There were other unwitting prophecies of things to come. 1997 was also the year of the Scottish and Welsh devolution referenda and David Hunter, Professor of Health Policy and Management, The Nuffield Institute for Health, commented (p 37) at the time, in an eerie prediction of Devo-Manc and London:

With devolution to Scotland and Wales now a certainty, future policy-making in areas like health will not remain so centralised. It is likely, too, that England will not escape pressure from at least some of its regions to devolve power to regional assemblies at some future date.

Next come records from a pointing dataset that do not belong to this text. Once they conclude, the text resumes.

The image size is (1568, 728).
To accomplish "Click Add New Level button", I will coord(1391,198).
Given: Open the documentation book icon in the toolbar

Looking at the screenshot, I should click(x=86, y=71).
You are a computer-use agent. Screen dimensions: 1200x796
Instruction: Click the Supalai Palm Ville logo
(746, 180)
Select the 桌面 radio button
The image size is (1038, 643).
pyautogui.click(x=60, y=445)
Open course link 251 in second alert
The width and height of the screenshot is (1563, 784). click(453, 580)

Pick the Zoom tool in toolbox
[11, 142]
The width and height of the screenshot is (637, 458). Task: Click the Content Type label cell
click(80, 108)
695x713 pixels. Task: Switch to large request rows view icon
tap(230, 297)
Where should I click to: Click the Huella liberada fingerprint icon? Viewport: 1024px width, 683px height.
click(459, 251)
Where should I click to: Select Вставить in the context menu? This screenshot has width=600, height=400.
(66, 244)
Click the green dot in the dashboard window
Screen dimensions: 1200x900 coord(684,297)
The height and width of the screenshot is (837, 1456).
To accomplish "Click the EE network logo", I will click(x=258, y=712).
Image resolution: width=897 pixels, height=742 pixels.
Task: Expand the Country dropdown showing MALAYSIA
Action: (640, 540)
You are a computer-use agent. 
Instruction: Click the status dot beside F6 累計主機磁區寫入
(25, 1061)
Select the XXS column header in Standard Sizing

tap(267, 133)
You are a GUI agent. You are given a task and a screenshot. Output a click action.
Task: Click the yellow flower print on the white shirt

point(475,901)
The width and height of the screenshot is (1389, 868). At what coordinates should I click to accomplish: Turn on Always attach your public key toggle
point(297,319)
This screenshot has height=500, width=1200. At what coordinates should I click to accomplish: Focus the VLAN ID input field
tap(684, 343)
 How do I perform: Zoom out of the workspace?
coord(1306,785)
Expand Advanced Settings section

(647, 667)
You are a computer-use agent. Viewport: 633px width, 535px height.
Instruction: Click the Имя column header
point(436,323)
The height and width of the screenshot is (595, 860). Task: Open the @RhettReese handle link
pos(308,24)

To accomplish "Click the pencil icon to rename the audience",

The King’s Fund observed the government’s increasing interest in devolution. In its 2002 Five-year health check report, the Fund noted that it was not surprising that the government wanted to devolve responsibility for health care, otherwise it could be ‘held responsible for everything that goes wrong’ (p 5). However, the question of how to support local empowerment while also ensuring equity across different geographical areas remained unresolved. The King’s Fund commented on the extreme variation in health status that existed between areas, for example, between electoral wards in Scotland (p 221). But the possible benefit of devolution to ‘return’ health services to local democratic control was recognised, and improvements in working relationships between health services and local government was expected (p 225).

At the turn of the millennium, the Fund continued to focus on the ‘health needs of London and Londoners’ (p 3). It worked with the newly established Greater London Authority (GLA) and made a ‘Millennium declaration’ which set out the key priorities of the London Mayor and the GLA: tackling health inequalities; regenerating London’s deprived areas; creating a healthy transport strategy; improving community safety; and involving Londoners and establishing partnerships (p 52). These continue to be priorities today, as documented in the 2014 Better health for London report. Although the Fund now works across England to improve health and care, its local expertise continues to help people make sense of London’s complex health environment, as demonstrated in its recent assessment with the Nuffield Trust of London’s sustainability and transformation plans.

In the early 2000s, the Fund was still growing and adapting to the health challenges of the new century. The Health Quality Service (HQS), which was originally established as The King’s Fund Organisational Audit in 1989, seceded from the Fund to become an independent charity, providing quality assurance programmes for health services in the UK. It was around this time that the Enhancing the Healing Environment (EHE) programme was launched, as part of The King’s Fund’s activities to mark the millennium. This grant scheme originally focused on improving the acute hospital environment in London, but was then extended to mental health trusts and a number of primary care trusts outside the capital, with the assistance of the Department of Health and other charitable organisations (p 4). Later phases of the project included work to improve environments for care at the end of life and the environment of care for people with dementia. By the time the programme was completed in 2012, The King’s Fund had worked with 48 NHS trusts and more than 250 teams from acute, mental health and community hospitals, hospices and HM prisons.

The Fund’s 120-year anniversary has been a great opportunity to reflect on its history and impact. It’s been fascinating to learn how the work of the Fund has changed but also to note how some themes – for example integrated care, health inequalities and NHS reorganisation – crop up again and again over the decades. With the NHS facing unprecedented challenges as it enters its 70th year, the Fund will continue to support health leaders and provide insight and analysis to support our vision of better health and care for all in England. We hope, and expect, to be doing this for many years to come.